» **Artigo**:
Folha de S. Paulo


Filme 'Os Últimos Jedi' ensina o valor do fracasso

Excluindo os terráqueos que vivem numa galáxia muito, muito distante, todo mundo sabe que o episódio VIII da saga Guerra nas Estrelas estreou recentemente, após dois anos de muita ansiedade dos fãs. Levei minha família sábado passado, evitando conversar com qualquer pessoa que houvesse já assistido ao filme.

(Aliás, se você ainda não viu o filme, melhor ler essa coluna após fazê-lo.)

O tema central do filme, o renascer da Força e da esperança, contrasta com o custo emocional duma guerra sem fim. A atriz Carrie Fisher, que fez o papel da princesa Leia Organa desde o episódio IV (historicamente o primeiro da série), faleceu subitamente este ano, após completar a filmagem de suas cenas. No filme, ela flutua pelo espaço como um espírito após sua nave ter sido destruída, numa espécie de transe entre a vida e a morte, até que encontra um caminho de volta ao mundo dos vivos. Na vida real, seu caminho de volta é através das telas, onde deu vida a uma das personagens mais memoráveis do cinema. Sentirei sua falta.

De agora em diante, de todas as estrelas originais a única que permanece é o Chewbacca e, claro, a indestrutível nave Millenium Falcon, uma arma chave da Resistência por gerações. O episódio anterior, O Despertar da Força, marcou a entrada duma nova geração de heróis, confrontando os mesmos problemas existenciais de seus antecessores, a escolha entre o bem e o mal, a sedução pelo poder, a ilusão adolescente de que são invencíveis. "Os Últimos Jedi" completa essa transição do velho ao novo.

Luke Sywalker aparece como uma alma profundamente torturada, perdida na luta contra os fantasmas de seu passado. Escondido na ilha sagrada dos Jedi, não sabe se ajuda ou não a jovem heroína Rey (a sensacional Daisy Ridley) a descobrir os segredos da Força. Yoda, como sempre, aparece no momento mais oportuno: "Saudades suas eu senti, jovem Skywalker..."

Paralisado pelo remorso, considerando-se um mestre fracassado, Luke sofre com a culpa de ter falhado no treinamento de Kylo Ren, que terminou seduzido pelo lado negro da Força. Yoda, o mentor dos mentores, intervém: "O maior dos mestres, o fracasso é". Sob o olhar incrédulo de Skywalker, o sábio mestre destrói todos os lugares sagrados da ilha, incluindo os livros dos Jedi, suposta fonte de sua sabedoria. "Muito divertidos esses livros são, não?", pergunta Yoda, sarcasticamente.

A Força deve ser sentida, não racionalizada. Seu poder vem da experiência, não de livros ou locais sagrados. É a energia de todas as coisas no universo, vivas ou não, o pulso da existência que permeia o Cosmo. Só a prática nos permite desvendar seus mistérios, seu poder. Seus segredos não estão nos livros, mas na vida.

Na longa jornada do aprendizado, o sucesso vem do fracasso. Devemos fracassar, e muito. Sem medo. É assim que os Jedi aprendem a controlar a Força, descobrindo que são parte dela, sentindo sua vibração permeando tudo o que existe. Parece um pouco budista, não? Sem dúvida.

» **Suas tarefas**:
1. Indique se cada afirmação abaixo está de acordo com o artigo sobre "Os Últimos Jedi". Responda "sim" ou "não" e cite, literalmente, as palavras do artigo que justificam a resposta.
(a) Carrie Fisher faleceu antes de terminar a filmagem de suas cenas.
(b) Yoda destrói os livros dos Jedi.
(c) Segundo o artigo, o poder da Força vem dos livros.
2. Escreva a continuação do artigo sobre "Os Últimos Jedi", começando logo após sua última frase.

» **Material extraído**:
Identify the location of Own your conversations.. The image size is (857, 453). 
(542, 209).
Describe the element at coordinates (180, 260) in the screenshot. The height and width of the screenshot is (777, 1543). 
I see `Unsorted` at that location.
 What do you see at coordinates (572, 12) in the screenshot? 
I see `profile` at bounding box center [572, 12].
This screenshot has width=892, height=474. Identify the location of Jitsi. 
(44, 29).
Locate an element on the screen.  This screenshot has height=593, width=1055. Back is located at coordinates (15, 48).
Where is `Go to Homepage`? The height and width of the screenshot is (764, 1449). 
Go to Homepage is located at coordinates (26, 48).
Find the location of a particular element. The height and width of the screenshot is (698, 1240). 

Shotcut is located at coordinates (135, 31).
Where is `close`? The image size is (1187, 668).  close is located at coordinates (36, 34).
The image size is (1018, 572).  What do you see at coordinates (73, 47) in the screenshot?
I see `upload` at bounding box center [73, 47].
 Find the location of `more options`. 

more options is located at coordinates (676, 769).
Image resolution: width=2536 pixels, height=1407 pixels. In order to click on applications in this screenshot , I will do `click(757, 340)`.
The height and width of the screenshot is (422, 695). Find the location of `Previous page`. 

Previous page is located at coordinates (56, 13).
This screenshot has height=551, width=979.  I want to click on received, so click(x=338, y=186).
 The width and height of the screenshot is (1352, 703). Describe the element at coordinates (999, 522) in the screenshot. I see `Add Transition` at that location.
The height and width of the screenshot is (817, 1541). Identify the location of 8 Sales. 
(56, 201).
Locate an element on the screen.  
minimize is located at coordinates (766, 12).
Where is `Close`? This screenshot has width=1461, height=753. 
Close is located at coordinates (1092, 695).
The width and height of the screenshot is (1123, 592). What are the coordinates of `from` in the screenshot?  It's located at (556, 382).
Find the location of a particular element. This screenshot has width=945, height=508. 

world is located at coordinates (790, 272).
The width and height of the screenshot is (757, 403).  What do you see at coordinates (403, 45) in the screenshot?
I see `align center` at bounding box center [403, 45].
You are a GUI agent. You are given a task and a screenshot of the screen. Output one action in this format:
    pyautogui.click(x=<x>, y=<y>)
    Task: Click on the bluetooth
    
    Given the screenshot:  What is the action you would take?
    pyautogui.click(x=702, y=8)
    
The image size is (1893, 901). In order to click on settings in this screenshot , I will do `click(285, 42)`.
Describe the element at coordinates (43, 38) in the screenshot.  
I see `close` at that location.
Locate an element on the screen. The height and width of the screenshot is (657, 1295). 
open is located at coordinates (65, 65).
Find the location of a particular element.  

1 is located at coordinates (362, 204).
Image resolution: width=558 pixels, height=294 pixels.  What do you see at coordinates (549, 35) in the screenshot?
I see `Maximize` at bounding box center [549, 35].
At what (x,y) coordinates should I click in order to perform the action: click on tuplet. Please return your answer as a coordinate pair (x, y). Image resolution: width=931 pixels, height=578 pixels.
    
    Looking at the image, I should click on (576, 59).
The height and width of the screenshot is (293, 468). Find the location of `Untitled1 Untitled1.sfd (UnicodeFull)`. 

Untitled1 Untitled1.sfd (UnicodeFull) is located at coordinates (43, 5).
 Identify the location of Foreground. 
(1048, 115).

» **Respostas por tarefa**:
1.
(a) Não: "faleceu subitamente este ano, após completar a filmagem de suas cenas."
(b) Sim: "o sábio mestre destrói todos os lugares sagrados da ilha, incluindo os livros dos Jedi"
(c) Não: "Seu poder vem da experiência, não de livros ou locais sagrados."

2.
Os Jedi praticam a meditação constantemente, neste e em todos os filmes da saga, aprendendo a focar suas mentes para sentir a essência de todas as coisas. Quem já praticou meditação sabe que isso não é nada fácil. É preciso muita disciplina, perseverança, tolerância, sabendo que o fracasso é parte inevitável e necessária do caminho. Os resultados não vêm imediatamente. O sucesso toma tempo para maturar, e depende do que aprendemos a cada vez que fracassamos. E é sempre temporário.

Essa é a lição central do filme. Todo mundo falha. A Resistência não consegue deter a Primeira Ordem. A Primeira Ordem não consegue deter a Resistência. Repetindo os conflitos de Anakin Skywalker, o temido e adorado Darth Vader, Kylo Ren não consegue convencer Rey a segui-lo no caminho do lado negro da Força. Rey, por sua vez, também falha ao tentar traze-lo para o lado luminoso.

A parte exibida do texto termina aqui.